Что же делать?
Мир опрощается в жуликоватое и мутноватое скопище. А Кирпиков честен, трудолюбив, он отвоевал Великую Отечественную, вырастил детей. "О, не одно европейское государство разместилось бы на поле, вспаханном Кирпиковым, какой альпинист взобрался бы на стог сена и соломы, наметанный Кирпиковым, какой деревянный город можно было выстроить из бревен, им заготовленных..." Он прожил свою жизнь не просто молекулой, вошедшей в народное тело, он был выше и прожил ее личностью. Правда, личностью изгибистой, с причудами во имя самоутверждения, подобно шукшинским героям, и с приступами "русской болезни" во имя самоутешения, но как мало это "само" в сравнении с "обще", с тем, что делалось для страны и ее вечности! Но вот и старость не опоздала, дети разъехались, фронтовые доблести, как лебедой, поросли быльем, и все чаще задумывается Кирпиков о смысле жизни, о том, зачем он жил и мог ли бы мир обойтись без него? Примитивная философия, на взгляд профессоров, но ведь это неотменимо главные вопросы жизни, они тем серьезней и страшнее, чем простодушней звучат. Нет, не так наивен этот "мыслитель", в шестьдесят с лишним лет взявшийся заглядывать в старые школьные учебники и для каждого нового открытия готовящий себя причудливой аскезой. Недолго же ему представлялось, что "люди еще не доросли до моего понимания": он ощупью, чутьем шел к осознанию истин Христовых и не мог не гордиться своими победами наступили, однако, дни, когда пришлось убеждаться, что мир сознательно установился на основания их непонимания.

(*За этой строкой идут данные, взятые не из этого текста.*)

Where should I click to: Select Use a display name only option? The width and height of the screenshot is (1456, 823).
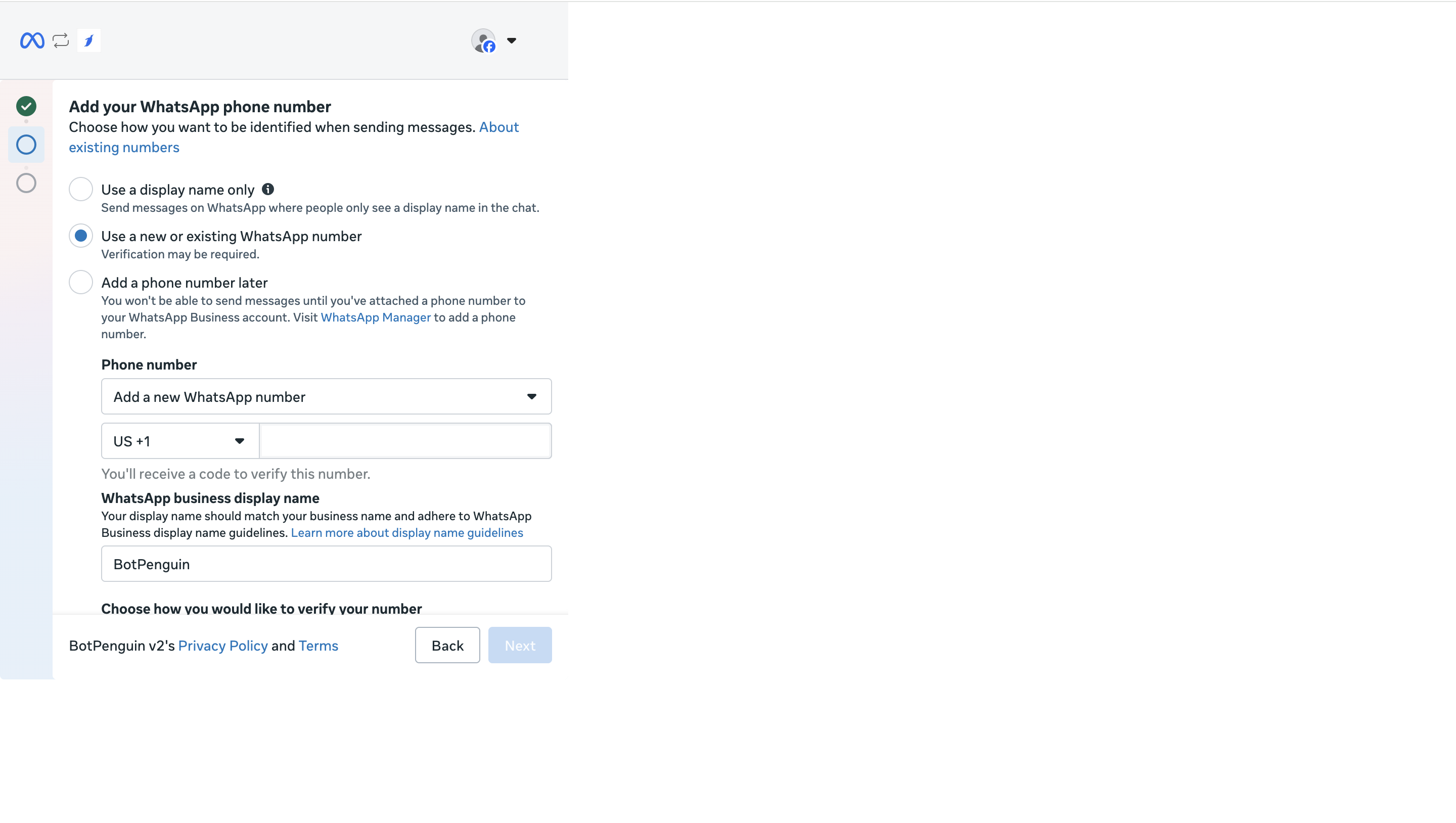tap(81, 190)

"О, бедный Кирпиков!" - хотелось воскликнуть вслед этому герою, потерпевшему крушение в своих упованиях сначала на чудо нравственного воскрешения человека, а затем и на чудо "живой воды", хлынувшей из-под земли и способной излечить от физических и духовных недугов. "О, счастливый Кирпиков!" - можно воскликнуть сегодня, спустя два, три десятилетия после его поисков смысла жизни. Сегодня, когда все трудней отвечать на вопросы о смысле существования человечества в целом.
Но об этом, о потерях и опорах теперешней жизни, вторая повесть с нарочито обнаженным названием "Люби меня, как я тебя".
В меняющемся с возрастом человеке меняется и художник. Меняется, даже оставаясь сам собою в воззрениях и в письме. Душа иная. Ничто так точно и полно не говорит о человеке и уж тем более о писателе, как душа. В истинном творце через душу проходит каждое слово; не в чернильницу макается его перо, а в душу. Уж она-то без утайки скажет и о таланте его, и о вере, и о намерениях, с какими садится он за письменный стол, и об отношении к родной земле и родному человеку, на этой земле живущему... И то, что духовно добрал Владимир Крупин ко времени второй повести, освещает ее иным светом - прошедшим через более полную истину, чем она была у Кирпикова, но и более тревожным, ибо мир дошел до последнего бунта, направленного против себя же. Но жить по истине надо. Или уж не жить. Этот выбор перед нашей бедной и прекрасной Родиной стоит с такой неизбежностью, что порой становится страшно.
Молодой читатель этой книги найдет в ней и рассказы Владимира Крупина. Он прекрасный рассказчик, то остроумный, веселый, "вакхический", то серьезный, ведущий действие неспешно и основательно, то "документальный", для которого случай жизни, дополненный воображением, превращается в случай литературы.
Детство, юность... Детство в рассказах Владимира Крупина счастливо прежде всего кругом, составляющим родную землю, - природой, общением с "меньшими братьями", первыми трудами и заботами, первыми трудностями и постоянной радостью каждый день быть среди родного.